Quand l’Afrique du Sud frôla la guerre civile

En 1993, le leader de l’extrême droite afrikaner rassemblait 60000 hommes armés en prévision d’une guerre contre l’Etat sud-africain. Objectif : la création, par la force, d’un Etat blanc indépendant. Chronique d’une guerre civile avortée.

Entre 50 000 et 60 000 hommes, mobilisés par l’ex général Constand Viljoen, leader de l’extrême droite sud-africaine, étaient prêts à prendre les armes, en 1993, pour la création d’un Etat blanc en Afrique du Sud. Un coup de force qui, heureusement, n’a pas été au bout de sa logique meurtrière.

1993. L’Apartheid vit ses dernières heures. Les premières élections libres multiethniques d’Afrique du Sud de juillet marquent la fin d’un système fondé sur la discrimination raciale. Un processus qui n’est pas pour plaire à tout le monde. L’extrême droite du pays ne voit pas d’un très bon oeil l’égalité avec les Noirs. Se sentant dépossédés de leurs prérogatives liées à la couleur de leur peau, ils réagissent et militent pour la création d’un Etat blanc indépendant au sein de la nation Arc en Ciel.

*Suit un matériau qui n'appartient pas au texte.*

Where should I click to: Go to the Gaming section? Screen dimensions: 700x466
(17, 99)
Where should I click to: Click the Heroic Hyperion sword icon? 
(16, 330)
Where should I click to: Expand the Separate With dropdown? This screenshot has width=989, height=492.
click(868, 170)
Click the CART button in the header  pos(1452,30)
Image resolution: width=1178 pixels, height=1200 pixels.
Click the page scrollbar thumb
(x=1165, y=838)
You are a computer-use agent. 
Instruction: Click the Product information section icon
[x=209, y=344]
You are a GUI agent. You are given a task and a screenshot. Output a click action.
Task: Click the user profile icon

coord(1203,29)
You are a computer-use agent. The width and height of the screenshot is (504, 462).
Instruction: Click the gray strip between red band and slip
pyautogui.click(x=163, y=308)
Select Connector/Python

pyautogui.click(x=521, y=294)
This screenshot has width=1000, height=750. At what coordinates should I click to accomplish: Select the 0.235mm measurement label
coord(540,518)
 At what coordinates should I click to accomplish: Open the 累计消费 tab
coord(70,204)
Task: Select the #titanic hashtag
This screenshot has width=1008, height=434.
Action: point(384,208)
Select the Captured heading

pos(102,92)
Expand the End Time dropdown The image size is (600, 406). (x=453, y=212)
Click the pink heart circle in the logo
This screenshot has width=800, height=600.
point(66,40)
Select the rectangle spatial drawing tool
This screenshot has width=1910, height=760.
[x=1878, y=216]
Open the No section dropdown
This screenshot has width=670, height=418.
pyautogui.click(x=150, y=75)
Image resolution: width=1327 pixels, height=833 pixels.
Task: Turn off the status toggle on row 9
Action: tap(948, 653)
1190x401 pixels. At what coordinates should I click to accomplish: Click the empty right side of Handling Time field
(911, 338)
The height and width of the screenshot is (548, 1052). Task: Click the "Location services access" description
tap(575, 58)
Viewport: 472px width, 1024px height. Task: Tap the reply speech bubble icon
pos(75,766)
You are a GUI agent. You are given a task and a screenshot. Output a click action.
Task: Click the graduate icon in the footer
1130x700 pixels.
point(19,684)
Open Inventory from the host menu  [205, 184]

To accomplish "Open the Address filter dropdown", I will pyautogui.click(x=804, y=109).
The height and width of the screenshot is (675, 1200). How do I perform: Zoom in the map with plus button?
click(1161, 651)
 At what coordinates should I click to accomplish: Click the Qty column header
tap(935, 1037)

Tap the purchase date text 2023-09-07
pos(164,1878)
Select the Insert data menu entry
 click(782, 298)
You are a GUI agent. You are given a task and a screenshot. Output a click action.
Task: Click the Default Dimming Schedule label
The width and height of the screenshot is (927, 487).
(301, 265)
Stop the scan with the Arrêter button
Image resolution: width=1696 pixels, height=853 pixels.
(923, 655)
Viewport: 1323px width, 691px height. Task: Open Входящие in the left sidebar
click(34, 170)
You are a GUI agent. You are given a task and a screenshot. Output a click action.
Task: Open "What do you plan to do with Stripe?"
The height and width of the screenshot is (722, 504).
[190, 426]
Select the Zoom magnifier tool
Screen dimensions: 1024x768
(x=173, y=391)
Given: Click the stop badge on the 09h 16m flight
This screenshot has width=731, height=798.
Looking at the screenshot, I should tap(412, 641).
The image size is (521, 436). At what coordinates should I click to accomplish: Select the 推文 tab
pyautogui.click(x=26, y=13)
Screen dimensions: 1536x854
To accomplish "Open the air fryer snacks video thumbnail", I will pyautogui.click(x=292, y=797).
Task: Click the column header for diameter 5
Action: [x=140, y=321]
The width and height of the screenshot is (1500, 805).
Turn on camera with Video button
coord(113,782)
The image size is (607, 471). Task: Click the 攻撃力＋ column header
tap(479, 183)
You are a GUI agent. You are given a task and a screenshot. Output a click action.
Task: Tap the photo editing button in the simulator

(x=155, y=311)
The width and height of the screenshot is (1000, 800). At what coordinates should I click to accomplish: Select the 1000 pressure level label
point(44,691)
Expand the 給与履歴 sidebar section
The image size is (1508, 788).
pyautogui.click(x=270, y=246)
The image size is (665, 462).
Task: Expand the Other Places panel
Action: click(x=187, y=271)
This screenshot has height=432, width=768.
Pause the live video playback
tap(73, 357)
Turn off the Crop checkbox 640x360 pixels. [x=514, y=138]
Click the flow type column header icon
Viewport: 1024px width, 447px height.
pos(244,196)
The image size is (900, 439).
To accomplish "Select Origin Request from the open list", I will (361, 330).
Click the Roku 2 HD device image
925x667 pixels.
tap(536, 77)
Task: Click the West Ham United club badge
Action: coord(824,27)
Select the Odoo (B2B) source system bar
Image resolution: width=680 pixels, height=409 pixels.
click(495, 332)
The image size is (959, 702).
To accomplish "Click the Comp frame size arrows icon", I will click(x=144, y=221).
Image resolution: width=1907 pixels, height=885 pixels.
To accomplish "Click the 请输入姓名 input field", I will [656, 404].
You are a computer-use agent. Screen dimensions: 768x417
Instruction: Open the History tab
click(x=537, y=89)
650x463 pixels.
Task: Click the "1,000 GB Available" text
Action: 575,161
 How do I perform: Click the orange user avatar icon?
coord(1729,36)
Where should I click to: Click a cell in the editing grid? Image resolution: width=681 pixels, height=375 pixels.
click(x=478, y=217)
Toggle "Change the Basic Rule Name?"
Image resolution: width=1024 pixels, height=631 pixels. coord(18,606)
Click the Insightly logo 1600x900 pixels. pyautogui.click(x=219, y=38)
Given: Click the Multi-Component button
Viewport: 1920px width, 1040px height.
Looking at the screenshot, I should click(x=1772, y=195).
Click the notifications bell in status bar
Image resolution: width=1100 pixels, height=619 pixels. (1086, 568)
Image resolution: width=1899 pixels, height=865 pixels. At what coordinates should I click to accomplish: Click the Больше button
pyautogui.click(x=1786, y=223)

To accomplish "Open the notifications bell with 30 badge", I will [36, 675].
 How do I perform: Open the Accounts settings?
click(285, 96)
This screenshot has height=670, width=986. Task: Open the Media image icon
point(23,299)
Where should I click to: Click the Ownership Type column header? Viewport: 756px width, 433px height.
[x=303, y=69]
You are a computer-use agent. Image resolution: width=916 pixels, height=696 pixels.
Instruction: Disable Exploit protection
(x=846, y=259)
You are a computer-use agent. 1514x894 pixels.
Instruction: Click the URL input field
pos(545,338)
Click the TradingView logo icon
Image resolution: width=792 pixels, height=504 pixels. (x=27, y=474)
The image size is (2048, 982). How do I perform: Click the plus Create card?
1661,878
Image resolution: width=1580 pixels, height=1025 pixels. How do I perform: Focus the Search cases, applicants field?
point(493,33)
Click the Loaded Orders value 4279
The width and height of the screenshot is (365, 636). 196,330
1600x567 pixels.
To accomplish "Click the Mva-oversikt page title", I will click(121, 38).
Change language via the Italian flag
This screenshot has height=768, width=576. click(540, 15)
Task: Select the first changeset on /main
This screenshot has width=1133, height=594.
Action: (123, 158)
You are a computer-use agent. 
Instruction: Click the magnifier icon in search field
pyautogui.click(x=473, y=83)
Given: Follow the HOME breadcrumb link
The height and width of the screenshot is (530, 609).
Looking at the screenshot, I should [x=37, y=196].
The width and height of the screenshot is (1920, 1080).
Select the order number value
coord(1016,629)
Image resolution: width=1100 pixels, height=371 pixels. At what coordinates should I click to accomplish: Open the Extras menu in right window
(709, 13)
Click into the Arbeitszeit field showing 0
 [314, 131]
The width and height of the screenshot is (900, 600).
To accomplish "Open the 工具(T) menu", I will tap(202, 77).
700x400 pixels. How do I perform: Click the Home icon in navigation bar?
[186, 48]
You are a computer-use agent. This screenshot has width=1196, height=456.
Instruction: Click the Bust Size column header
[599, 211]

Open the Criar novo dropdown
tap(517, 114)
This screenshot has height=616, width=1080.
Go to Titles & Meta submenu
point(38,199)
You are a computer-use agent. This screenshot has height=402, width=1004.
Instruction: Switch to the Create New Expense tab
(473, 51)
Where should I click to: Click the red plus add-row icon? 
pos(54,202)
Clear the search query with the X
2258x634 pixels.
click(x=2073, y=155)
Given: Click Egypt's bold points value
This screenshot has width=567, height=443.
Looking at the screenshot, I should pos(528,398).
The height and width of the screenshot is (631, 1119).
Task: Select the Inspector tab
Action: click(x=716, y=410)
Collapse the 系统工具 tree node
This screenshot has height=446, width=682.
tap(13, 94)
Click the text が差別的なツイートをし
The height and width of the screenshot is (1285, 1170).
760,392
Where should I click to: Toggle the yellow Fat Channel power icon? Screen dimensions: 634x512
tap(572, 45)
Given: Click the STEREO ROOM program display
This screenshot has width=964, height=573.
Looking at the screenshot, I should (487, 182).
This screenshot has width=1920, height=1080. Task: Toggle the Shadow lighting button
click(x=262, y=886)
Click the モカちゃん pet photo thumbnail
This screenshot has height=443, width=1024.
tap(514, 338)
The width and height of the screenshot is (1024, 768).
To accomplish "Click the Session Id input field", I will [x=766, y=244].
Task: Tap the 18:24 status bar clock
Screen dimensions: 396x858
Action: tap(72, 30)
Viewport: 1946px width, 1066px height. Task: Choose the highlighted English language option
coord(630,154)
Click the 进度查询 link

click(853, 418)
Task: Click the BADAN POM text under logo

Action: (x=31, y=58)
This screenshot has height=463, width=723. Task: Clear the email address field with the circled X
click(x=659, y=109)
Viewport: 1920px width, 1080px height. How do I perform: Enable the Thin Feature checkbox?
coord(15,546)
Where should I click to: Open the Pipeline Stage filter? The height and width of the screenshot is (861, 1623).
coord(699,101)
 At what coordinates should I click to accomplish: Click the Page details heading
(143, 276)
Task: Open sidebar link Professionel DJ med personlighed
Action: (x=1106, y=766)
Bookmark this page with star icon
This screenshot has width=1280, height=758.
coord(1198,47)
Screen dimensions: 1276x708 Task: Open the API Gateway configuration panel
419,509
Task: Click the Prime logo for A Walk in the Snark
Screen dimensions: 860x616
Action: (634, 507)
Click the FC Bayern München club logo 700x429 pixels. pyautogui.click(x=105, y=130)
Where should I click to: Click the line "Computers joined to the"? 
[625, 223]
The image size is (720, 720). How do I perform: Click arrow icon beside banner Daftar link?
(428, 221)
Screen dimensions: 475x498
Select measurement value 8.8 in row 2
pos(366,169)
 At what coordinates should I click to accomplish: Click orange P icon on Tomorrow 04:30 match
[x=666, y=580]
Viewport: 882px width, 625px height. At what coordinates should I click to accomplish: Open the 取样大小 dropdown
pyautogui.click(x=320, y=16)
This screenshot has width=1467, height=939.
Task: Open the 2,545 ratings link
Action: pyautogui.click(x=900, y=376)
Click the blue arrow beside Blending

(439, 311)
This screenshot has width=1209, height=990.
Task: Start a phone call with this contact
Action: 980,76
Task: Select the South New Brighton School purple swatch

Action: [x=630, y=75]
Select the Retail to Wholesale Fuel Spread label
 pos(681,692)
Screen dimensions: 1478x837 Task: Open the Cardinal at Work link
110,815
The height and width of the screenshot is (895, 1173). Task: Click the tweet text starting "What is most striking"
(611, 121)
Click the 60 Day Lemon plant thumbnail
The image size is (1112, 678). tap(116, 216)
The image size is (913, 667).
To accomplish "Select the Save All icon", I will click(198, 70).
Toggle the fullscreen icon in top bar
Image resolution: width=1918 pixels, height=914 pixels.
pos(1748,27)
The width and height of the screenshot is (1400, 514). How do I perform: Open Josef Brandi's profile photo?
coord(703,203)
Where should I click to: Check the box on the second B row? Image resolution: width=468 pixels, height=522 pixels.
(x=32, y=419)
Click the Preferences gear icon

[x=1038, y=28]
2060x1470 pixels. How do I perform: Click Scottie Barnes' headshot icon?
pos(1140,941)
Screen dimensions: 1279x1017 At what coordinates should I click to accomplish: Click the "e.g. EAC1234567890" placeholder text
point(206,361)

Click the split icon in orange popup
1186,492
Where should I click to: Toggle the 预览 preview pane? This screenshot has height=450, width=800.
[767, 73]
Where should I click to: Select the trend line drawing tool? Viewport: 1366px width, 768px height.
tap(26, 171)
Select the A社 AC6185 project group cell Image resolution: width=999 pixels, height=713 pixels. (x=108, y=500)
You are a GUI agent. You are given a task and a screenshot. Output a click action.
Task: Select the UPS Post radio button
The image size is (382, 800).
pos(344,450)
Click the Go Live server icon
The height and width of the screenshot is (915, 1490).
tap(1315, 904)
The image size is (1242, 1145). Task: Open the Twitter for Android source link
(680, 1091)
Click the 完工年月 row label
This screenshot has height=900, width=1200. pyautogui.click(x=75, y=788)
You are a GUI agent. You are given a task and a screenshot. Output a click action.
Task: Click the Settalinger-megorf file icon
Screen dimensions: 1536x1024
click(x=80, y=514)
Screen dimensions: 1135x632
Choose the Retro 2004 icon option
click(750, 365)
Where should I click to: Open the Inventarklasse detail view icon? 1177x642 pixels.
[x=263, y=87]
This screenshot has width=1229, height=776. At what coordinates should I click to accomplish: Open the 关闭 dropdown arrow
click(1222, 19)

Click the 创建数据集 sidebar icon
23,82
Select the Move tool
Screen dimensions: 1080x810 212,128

 » Cela aurait mené à un énorme bain de sang « 

Avant la terrible extrémité d’une guerre civile, Constand Viljoen, le chef de file de la branche dure des Afrikaners, négocie. En janvier 1994, il rencontre les leaders de l’ANC (African National Congress) et conclut avec eux un arrangement informel. Mais Nelson Mandela déclare publiquement que l’ANC ne permettrait jamais la création d’un Volkstaat, un Etat-nation au sein du pays. L’extrême droite ne croit plus aux pourparlers. Elle se radicalise encore et scande désormais publiquement :  » nous voulons la guerre « .

 » Nous avions tout un arsenal d’armes disséminé dans le pays « , explique Constand Viljoen au Sunday Independant. Mais la perspective de combattre les forces de défense régulières d’Afrique du Sud, n’était pas pour le réjouir. Une autre guerre des Boers.  » Cela aurait été une guerre sanglante « , prophétise-t-il rétrospectivement.

Reconnaissant les implications économiques et même internationales d’un conflit armé, l’ex-général, choisit la voix de la raison. Au sentier de la guerre, il préférera le chemin des urnes. Ainsi naît le parti du Front de la Liberté. L’aile politique d’un mouvement dont on connaît, malheureusement, le vrai visage, mais dont les résultats, 0.8% aux dernières élections générales de 1999 (contre 2.2% en 1994) sont là pour nous prouver que l’Afrique du Sud est en train de guérir de ses mauvais démons.